The Best GPS: Many Ways to Find Your Way

We compared navigation systems to see which ones do the best job of pointing you in the right direction.

By Craig Ellison, PC World |  Personal Tech, GPS

Android doesn't have a plethora of turn-by-turn navigation applications--yet. Intrinsyc's Destinator 9 offers on-board map data, 2D and 3D views, weather reports, lane guidance, and speed-limit information. The full version costs $70. An Android app from Navigon is ex­­pected later this year.

Server-Based Navigation

Best for: People with basic navigation needs who don't use smartphones and would rather pay a monthly fee than buy a dedicated device for $200 or more. Hardware tested (1): RIM BlackBerry BoldService tested: AT&T Navigator 2.0 (via TeleNav) Price: $10 per month or $99 per year Hardware tested (2): Samsung HighlightService tested: TeleNav GPS Navigator 5.2.9Price: $10 per month

A standard cell phone using a cloud-based navigation service can provide good turn-by-turn, voice-prompted navigation. But with some handsets, the hassles involved may outweigh the benefits.

The software needed to connect to a cloud-based service comes preinstalled on many cell phones. To activate the service, you pay your carrier a subscription fee--typically $10 per month or $100 per year for unlimited usage.

The main advantage of "cloud-based" navigation is the constant automatic updating of maps and points of interest. And because the maps reside on the service's server, using these live features doesn't tax your phone's memory or CPU. But since the route calculation and tracking occur remotely, away from the phone, many services require a constant data connection for navigation. Your handset acts as a dumb terminal that displays the graphics the remote server sends.

I tried cloud-based navigation services on two phones: AT&T Navigator 2.0 (powered by the latest TeleNav 6.0 service) on a RIM BlackBerry Bold, and a light version of TeleNav's GPS Navigator 5.2.9 on a Samsung Highlight, a fairly basic touchscreen phone. Both services got me where I wanted to go, but the experience on the BlackBerry Bold was far superior to that on the Highlight.

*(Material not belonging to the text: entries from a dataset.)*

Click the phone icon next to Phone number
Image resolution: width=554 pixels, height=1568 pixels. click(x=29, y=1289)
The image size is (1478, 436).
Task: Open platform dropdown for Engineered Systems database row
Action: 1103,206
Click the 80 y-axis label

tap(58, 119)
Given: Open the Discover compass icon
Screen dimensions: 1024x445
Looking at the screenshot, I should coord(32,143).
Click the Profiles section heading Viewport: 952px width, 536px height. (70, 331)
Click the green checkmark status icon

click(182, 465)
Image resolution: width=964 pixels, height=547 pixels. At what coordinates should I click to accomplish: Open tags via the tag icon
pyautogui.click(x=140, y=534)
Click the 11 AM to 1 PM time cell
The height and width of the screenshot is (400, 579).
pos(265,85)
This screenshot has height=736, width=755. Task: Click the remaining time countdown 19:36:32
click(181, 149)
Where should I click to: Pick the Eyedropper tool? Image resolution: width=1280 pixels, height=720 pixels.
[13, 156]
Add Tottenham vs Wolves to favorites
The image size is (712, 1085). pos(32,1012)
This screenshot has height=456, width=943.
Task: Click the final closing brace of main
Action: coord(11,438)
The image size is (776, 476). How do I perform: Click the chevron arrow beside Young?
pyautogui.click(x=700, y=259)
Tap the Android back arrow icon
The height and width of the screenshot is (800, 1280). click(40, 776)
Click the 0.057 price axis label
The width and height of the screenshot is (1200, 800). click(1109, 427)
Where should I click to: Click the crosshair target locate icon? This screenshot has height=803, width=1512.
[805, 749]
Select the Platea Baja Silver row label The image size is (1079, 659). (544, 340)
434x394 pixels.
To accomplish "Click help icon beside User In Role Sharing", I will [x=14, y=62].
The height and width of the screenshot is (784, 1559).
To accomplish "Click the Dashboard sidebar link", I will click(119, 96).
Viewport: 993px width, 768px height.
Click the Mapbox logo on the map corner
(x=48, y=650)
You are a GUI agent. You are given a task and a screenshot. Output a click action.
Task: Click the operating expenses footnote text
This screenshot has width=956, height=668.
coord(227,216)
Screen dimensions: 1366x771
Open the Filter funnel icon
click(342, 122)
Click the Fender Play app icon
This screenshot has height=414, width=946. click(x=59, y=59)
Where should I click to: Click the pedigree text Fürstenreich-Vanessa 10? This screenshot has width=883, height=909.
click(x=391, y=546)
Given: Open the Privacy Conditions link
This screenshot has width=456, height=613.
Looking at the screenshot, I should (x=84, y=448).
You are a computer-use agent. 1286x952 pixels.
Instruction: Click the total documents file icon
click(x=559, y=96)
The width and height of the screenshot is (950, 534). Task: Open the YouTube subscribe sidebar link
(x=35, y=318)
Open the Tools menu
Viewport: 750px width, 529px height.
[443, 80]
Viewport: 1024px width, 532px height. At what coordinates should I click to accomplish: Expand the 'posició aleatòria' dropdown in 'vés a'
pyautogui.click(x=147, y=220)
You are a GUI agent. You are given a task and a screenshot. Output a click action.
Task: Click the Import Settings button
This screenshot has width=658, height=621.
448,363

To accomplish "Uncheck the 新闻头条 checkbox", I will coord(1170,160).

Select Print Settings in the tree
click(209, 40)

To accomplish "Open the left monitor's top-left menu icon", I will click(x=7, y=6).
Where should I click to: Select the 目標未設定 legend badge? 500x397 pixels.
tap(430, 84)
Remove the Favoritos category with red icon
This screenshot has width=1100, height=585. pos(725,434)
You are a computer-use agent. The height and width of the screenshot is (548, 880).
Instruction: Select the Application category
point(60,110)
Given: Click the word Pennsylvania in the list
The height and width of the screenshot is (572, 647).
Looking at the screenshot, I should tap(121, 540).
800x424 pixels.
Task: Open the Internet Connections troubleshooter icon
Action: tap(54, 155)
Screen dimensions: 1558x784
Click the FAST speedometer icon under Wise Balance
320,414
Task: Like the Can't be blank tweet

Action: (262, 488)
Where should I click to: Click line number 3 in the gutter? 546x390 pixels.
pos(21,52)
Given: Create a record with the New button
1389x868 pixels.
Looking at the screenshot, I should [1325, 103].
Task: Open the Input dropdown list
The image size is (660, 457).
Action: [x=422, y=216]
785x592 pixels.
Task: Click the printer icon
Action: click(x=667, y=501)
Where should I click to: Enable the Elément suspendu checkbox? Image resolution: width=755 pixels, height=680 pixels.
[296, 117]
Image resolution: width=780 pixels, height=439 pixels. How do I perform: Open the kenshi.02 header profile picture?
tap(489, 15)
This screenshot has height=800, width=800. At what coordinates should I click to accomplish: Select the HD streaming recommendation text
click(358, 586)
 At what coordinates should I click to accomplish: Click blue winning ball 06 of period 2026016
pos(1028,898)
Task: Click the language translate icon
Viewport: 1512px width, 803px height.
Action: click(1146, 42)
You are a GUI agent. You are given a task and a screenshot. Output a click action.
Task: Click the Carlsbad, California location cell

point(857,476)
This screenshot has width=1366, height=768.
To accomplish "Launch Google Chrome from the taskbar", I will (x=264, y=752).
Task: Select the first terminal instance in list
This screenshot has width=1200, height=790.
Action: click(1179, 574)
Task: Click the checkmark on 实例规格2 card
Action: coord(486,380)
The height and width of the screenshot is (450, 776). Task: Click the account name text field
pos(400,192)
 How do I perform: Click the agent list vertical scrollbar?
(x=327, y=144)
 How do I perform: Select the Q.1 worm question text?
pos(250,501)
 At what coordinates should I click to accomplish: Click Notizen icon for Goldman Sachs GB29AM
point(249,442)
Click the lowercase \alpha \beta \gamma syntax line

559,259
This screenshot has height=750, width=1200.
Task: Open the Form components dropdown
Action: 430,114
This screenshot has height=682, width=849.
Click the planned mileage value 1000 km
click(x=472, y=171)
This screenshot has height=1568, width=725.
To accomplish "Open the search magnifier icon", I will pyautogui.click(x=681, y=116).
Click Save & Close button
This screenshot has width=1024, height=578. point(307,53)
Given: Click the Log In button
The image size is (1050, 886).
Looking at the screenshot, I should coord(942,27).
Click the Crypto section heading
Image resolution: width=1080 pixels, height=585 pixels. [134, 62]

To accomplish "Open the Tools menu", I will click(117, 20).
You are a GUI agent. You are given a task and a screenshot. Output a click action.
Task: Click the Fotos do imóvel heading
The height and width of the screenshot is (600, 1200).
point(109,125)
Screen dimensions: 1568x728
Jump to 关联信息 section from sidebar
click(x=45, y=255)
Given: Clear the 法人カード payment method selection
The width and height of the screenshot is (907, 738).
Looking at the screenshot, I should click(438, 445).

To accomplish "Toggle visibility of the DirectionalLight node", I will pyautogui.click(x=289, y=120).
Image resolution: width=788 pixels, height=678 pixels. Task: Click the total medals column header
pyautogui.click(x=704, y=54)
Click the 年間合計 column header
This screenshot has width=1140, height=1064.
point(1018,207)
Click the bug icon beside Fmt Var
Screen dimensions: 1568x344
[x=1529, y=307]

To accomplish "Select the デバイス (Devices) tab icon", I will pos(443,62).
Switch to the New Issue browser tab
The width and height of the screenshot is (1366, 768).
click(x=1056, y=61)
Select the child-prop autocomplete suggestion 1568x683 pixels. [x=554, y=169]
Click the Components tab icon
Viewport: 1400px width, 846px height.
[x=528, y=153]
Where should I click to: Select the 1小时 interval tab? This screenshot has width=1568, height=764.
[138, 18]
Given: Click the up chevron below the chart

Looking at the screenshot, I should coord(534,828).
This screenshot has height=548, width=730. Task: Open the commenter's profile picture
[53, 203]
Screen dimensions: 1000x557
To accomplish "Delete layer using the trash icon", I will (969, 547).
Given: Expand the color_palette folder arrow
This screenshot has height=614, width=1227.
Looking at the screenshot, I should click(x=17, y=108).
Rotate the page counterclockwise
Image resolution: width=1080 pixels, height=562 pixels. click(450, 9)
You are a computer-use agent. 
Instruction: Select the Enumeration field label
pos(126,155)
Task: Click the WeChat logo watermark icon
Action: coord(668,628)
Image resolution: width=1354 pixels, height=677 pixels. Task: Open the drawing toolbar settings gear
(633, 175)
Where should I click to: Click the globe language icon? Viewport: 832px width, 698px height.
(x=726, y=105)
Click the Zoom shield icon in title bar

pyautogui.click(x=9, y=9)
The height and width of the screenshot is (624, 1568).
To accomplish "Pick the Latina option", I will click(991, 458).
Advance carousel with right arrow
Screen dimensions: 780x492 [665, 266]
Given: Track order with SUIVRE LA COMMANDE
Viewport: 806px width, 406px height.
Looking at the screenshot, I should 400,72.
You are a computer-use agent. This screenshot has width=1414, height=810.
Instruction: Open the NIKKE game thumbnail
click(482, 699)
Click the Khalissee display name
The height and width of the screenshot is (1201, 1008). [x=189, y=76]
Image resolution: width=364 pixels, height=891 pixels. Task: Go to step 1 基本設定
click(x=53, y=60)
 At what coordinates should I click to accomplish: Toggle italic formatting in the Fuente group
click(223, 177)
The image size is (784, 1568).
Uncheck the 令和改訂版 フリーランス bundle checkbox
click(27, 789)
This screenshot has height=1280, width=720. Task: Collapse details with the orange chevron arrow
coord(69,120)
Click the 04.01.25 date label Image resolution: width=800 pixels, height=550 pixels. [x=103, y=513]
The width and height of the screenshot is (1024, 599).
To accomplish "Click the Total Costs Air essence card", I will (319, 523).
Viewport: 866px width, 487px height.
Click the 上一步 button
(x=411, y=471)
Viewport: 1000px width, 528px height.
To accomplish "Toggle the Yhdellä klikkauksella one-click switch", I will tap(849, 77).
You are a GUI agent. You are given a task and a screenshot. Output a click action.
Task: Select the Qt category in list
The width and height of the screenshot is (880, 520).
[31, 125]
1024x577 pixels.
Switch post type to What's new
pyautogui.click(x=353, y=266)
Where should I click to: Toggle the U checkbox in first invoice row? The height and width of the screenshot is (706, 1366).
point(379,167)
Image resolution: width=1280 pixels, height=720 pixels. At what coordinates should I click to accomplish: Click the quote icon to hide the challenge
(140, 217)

Because the Bold's AT&T Navigator 2.0 downloads the en­­tire route--including surrounding map data--onto your handheld, it can supply directions even when you lose your data connection. On my test route, I continued to receive turn-by-turn instructions despite driving out of data coverage and missing multiple turns. The TeleNav service on the Samsung Highlight couldn't navigate without a data connection.